§ **Work to be completed**
Extend the news article on the EU digital tax beyond its last sentence.

START Text under study

Europe needs to decide on a digital tax and should lead the way if there is insufficient consensus globally, the EU competition commissioner Margrethe Vestager, has said.
There is still disagreement among EU members over how to implement a so-called ‘Gafa tax’ — named after Google, Apple, Facebook and Amazon — to ensure that the global internet giants pay a fair share of taxes on their massive business operations in Europe.
France has been driving hard for such a tax.
However, at a meeting of EU finance meetings over the weekend, Sweden, Finland, Ireland, and Denmark blocked a draft EU-wide Gafa tax proposal, officials said.
“We are becoming an increasingly digital world and it will be a huge problem if we do not find a way to raise (digital) taxes,” Ms Vestager told France Inter radio.
Ms Vestager — who is widely talked about as a candidate for the European Commission presidency when Jean-Claude Juncker’s term expires in November — said European countries first needed a deal which could lead to a EU-wide harmonised tax.
“The best thing is a global solution. But if we want to obtain results in a reasonable period of time, Europe must take the lead,” the commissioner said.

END Text under study
START Available data

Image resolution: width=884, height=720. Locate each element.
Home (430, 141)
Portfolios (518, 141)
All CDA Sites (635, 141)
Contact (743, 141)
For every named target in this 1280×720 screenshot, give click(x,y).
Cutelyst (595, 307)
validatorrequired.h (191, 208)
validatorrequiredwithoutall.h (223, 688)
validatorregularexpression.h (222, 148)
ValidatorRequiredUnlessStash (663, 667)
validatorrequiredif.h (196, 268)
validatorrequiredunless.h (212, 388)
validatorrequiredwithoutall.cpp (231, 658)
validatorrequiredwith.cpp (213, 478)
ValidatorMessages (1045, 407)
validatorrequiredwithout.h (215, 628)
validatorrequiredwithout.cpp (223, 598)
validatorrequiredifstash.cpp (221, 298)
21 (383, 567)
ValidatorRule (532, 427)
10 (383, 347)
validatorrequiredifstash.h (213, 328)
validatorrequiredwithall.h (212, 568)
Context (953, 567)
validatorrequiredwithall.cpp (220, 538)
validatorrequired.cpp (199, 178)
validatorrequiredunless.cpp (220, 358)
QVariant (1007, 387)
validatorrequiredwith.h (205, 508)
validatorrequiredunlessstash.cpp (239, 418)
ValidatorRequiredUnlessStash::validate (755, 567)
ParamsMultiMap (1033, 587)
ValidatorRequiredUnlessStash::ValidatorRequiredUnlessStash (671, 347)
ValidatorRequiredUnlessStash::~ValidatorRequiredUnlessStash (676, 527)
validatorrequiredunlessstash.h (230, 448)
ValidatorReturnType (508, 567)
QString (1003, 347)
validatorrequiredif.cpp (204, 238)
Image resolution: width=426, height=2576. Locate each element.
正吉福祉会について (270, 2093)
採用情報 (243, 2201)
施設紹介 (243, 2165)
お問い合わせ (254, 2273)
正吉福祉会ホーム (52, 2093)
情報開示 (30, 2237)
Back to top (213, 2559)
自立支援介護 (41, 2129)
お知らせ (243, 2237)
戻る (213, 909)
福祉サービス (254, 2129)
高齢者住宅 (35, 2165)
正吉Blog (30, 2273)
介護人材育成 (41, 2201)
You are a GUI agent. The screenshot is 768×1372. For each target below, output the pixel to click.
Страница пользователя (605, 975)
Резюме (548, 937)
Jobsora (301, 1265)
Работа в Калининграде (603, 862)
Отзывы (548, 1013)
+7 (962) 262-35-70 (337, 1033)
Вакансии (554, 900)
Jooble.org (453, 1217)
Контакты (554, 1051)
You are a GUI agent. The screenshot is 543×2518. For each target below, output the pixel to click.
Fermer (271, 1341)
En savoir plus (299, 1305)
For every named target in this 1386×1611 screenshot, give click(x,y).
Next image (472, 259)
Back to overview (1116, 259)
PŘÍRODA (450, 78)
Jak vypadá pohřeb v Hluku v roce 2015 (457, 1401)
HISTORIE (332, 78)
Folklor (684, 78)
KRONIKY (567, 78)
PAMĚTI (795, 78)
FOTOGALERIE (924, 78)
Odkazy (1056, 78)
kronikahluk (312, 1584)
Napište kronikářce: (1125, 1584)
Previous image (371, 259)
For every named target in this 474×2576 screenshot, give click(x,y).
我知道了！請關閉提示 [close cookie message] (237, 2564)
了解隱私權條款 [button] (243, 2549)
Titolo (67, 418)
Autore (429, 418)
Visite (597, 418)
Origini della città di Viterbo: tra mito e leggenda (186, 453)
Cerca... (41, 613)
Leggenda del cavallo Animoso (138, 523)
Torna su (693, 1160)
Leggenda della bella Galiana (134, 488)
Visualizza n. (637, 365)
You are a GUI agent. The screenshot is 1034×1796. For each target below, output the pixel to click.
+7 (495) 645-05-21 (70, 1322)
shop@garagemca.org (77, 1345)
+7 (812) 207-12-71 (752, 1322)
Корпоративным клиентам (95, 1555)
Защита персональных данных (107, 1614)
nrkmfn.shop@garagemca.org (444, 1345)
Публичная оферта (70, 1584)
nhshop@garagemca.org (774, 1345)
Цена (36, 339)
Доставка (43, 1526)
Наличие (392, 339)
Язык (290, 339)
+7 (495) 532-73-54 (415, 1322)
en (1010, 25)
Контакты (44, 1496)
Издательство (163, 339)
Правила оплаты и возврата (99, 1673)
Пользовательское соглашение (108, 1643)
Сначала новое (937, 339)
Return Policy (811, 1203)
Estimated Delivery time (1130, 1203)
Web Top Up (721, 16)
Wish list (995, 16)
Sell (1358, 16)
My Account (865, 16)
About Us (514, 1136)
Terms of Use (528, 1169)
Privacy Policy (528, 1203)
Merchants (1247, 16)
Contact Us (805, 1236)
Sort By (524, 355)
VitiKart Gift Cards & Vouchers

END Available data

§ **Response for this exercise**
Lawmakers in France’s National Assembly, France’s lower house of parliament, have this week begun debating a draft national Gafa tax law.
The bill proposes a 3% tax on digital advertising and other revenues of technology firms with worldwide revenues of more than €750m.
Ms Vestager, a former Danish economy minister, has a high profile in Brussels for attacking tax avoidance and monopoly powers among US multinationals.
Asked if she was interested in the commission presidency, she said: “I take a lot of interest in the future of Europe. My point is that before we decide on any kind of new face for the commission, we really need to know what we want to do.”
She hasn’t announced a public bid for the job, but if she does she would likely need the backing of French President Emmanuel Macron.
Internet giants are coming under increasing pressure from regulators globally.